Institution will pay $27M to over 32,000 borrowers

Federal regulators issued amendments to previous enforcement actions against EverBank (EVER) Wednesday, requiring the bank to pay distressed borrowers who lost homes in foreclosure.

The banking institutional will now also evaluate each eligble borrower currently in any stage of foreclosure for a new loan modification, and will establish a special complaint process to resolve borrower complaints regarding credit report errors.

EverBank Financial Corp. memorialized the agreement, announced in August, requiring the institution to pay $27 million to more than 32,000 eligible mortgage borrowers impacted by unsafe and unsound practices in mortgage loan servicing and foreclosure processing.
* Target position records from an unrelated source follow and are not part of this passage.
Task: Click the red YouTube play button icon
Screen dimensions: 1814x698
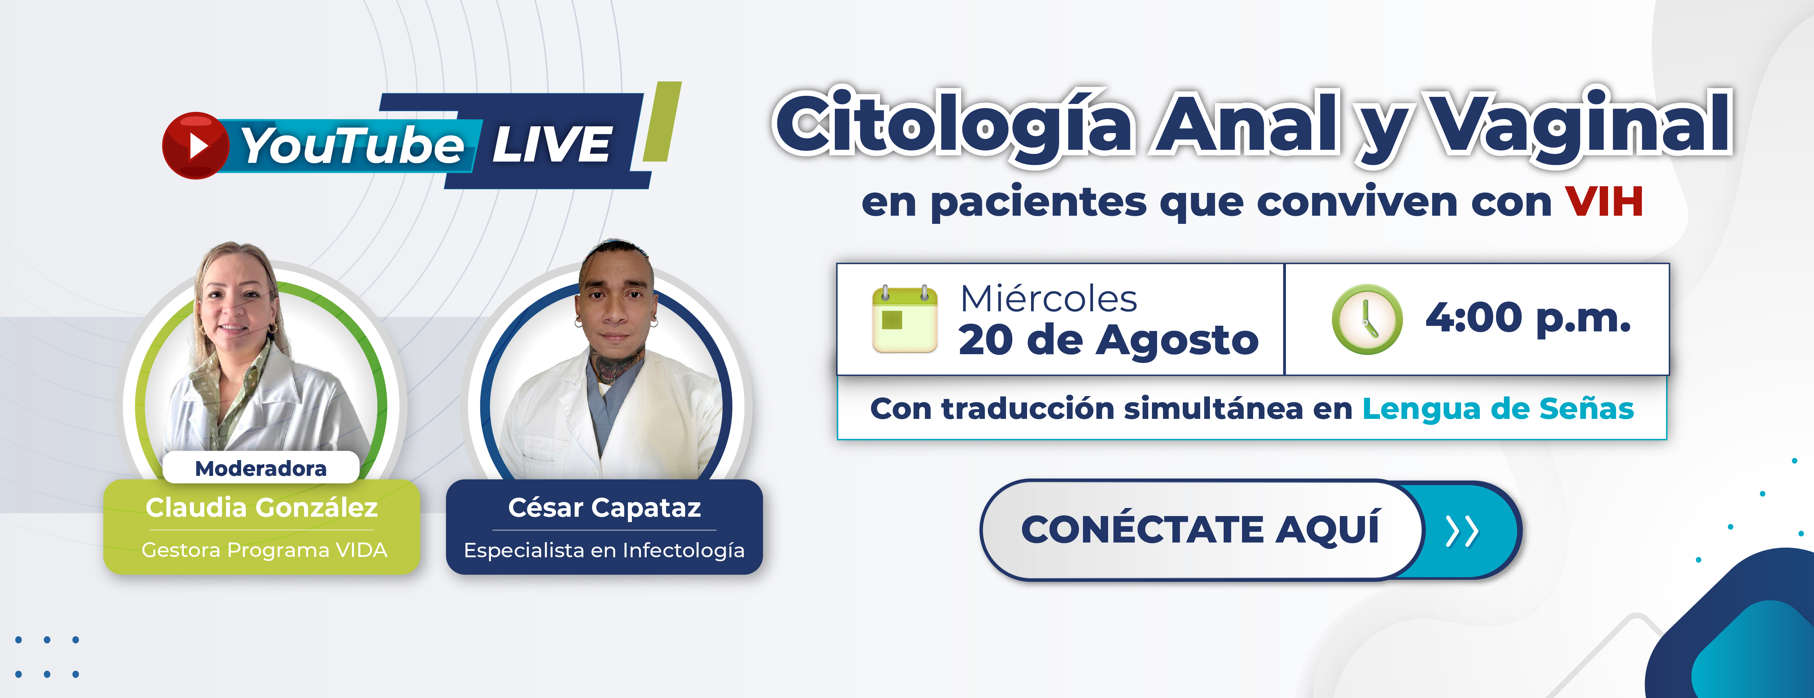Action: tap(195, 145)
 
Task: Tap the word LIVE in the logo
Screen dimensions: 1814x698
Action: tap(552, 145)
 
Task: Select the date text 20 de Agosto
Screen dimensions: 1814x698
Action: tap(1108, 341)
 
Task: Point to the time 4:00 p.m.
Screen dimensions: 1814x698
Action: tap(1528, 318)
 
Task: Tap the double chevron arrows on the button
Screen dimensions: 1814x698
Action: tap(1462, 531)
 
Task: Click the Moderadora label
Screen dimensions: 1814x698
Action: tap(261, 468)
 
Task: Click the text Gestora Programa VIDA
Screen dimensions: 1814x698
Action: tap(264, 550)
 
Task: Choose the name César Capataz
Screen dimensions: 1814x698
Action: tap(604, 507)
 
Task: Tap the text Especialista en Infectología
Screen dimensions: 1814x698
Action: tap(604, 550)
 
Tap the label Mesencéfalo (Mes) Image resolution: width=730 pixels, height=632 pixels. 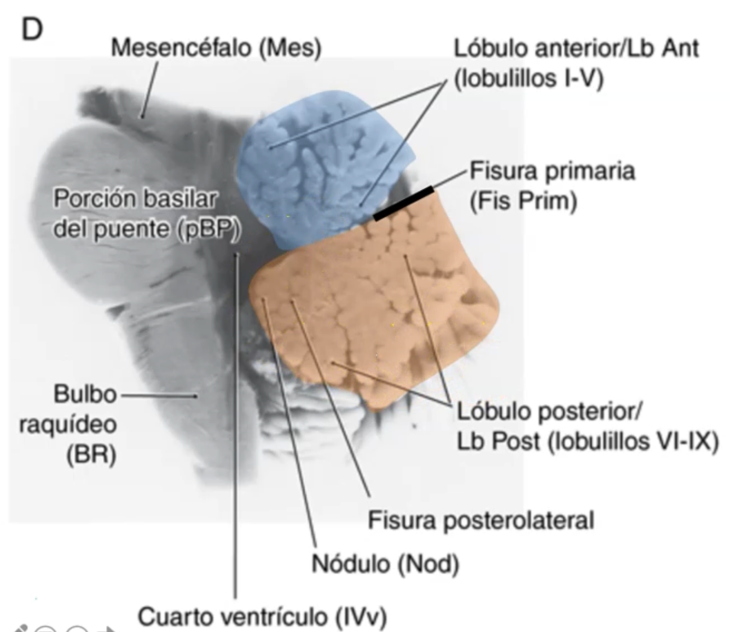216,48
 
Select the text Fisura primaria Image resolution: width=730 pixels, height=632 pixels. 552,171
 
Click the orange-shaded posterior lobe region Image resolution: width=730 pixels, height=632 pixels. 372,307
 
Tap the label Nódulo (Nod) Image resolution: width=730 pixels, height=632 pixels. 385,563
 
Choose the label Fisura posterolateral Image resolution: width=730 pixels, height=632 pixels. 480,520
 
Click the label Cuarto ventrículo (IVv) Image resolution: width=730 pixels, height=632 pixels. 262,617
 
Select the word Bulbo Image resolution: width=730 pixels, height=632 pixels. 85,394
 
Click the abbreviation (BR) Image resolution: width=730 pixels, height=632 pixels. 91,455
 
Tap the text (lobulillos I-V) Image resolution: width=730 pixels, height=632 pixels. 529,79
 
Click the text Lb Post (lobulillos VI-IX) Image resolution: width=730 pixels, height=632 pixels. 587,441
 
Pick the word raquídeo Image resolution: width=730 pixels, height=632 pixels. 68,424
The bank’s agreement with the Office of the Comptroller of the Currency and the Federal Reserve requires EverBank to pay mortgage borrowers dealing with foreclosures between 2009 and 2010.

Eligible borrowers will be contacted directly by a third-party paying agent and should expect payments will range from $1,050 to $125,000 — including equity, where appropriate.

EverBank told HousingWire that the bank would not comment on the consent orders.

Additionally, EverBank will also pay $6.3 million to organization certified by the Department of Housing and Urban Development.

Previously the OCC and Fed reached agreements with other banking giants, including Citibank (C), JPMorgan Chase (JPM) and Wells Fargo (WFC).
EverBank, for its part, is improving delinquencies in ints current book at a rate greater than some of its competitors. For instance, the non-bank lender and servicer has the least amount of prime jumbo serious delinquencies.

When matched up against the other banks, EverBank has less than 1% serious delinquency rate compared to Bank of America, which has the highest delinquency rate at nearly 15%, according to a report by Deutsche Bank (DB), by way of example.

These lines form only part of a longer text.